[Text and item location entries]
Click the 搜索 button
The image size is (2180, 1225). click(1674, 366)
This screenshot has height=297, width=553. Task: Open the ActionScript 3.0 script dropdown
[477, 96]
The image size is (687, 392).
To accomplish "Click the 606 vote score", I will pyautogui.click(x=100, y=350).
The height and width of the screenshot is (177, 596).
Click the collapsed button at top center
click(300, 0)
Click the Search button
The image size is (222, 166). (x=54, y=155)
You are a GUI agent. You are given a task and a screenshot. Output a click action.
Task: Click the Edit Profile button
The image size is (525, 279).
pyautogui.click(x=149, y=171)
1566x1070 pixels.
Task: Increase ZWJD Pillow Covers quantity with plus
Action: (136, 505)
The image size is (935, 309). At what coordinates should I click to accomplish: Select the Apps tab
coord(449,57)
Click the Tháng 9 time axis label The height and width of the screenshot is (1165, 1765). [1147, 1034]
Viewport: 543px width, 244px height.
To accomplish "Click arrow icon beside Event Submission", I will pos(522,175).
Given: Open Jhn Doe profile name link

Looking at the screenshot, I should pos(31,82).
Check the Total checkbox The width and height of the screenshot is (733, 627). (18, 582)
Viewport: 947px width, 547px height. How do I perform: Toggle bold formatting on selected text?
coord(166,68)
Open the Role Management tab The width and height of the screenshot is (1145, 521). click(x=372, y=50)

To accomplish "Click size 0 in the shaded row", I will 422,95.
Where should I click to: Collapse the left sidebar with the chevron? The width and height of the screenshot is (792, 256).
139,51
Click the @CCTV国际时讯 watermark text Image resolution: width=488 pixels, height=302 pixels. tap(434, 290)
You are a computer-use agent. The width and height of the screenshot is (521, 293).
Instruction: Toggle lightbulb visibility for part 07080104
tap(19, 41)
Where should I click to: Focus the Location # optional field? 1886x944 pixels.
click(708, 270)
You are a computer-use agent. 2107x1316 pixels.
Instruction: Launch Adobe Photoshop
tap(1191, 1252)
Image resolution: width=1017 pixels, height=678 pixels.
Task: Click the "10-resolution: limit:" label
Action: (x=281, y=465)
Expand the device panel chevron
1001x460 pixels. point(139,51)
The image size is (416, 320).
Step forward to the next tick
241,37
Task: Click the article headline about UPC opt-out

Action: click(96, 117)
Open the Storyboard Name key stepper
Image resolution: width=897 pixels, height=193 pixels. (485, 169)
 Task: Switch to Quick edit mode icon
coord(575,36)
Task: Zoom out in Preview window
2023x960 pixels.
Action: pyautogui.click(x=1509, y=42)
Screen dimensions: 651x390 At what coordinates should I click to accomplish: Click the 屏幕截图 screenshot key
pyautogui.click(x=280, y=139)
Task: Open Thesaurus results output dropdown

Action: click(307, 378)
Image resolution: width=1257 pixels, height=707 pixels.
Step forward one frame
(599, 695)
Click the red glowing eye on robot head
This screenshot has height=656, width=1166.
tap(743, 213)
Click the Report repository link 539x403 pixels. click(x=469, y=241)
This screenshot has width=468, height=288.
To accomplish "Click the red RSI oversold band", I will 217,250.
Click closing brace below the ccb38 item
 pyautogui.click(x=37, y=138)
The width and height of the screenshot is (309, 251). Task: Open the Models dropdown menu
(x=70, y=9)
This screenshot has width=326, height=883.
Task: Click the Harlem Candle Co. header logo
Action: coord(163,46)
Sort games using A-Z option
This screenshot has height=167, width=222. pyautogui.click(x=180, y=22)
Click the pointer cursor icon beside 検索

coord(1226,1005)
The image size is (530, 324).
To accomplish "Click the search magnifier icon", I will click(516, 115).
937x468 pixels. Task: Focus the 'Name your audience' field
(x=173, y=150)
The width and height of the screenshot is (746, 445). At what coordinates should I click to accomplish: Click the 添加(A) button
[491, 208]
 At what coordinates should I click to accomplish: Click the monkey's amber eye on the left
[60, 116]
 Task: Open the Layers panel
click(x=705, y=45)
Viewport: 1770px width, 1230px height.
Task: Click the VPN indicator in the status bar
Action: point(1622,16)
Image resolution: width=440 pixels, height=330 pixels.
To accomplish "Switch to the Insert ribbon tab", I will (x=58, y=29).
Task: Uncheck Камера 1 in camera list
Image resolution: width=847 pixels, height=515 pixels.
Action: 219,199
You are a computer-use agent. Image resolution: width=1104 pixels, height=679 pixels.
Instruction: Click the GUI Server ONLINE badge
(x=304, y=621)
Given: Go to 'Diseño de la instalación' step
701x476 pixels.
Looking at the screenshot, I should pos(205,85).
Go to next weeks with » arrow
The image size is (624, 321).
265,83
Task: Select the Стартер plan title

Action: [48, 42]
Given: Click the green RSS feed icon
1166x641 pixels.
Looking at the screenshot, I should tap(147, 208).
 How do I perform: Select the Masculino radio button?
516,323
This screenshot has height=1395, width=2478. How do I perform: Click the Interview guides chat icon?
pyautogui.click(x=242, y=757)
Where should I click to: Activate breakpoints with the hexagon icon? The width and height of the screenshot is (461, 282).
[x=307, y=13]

WRITTEN PROBLEM
Rewrite the data from the line with "You are a GUI" up to and including the line with "Check the Total", putting "View Profile" in place of "Edit Profile" and leaving everything else unchanged.

ANSWER TO THE EXERCISE
You are a GUI agent. You are given a task and a screenshot. Output a click action.
Task: Click the View Profile button
The image size is (525, 279).
pyautogui.click(x=149, y=171)
1566x1070 pixels.
Task: Increase ZWJD Pillow Covers quantity with plus
Action: (136, 505)
The image size is (935, 309). At what coordinates should I click to accomplish: Select the Apps tab
coord(449,57)
Click the Tháng 9 time axis label The height and width of the screenshot is (1165, 1765). [1147, 1034]
Viewport: 543px width, 244px height.
To accomplish "Click arrow icon beside Event Submission", I will pos(522,175).
Given: Open Jhn Doe profile name link

Looking at the screenshot, I should pos(31,82).
Check the Total checkbox The width and height of the screenshot is (733, 627). (18, 582)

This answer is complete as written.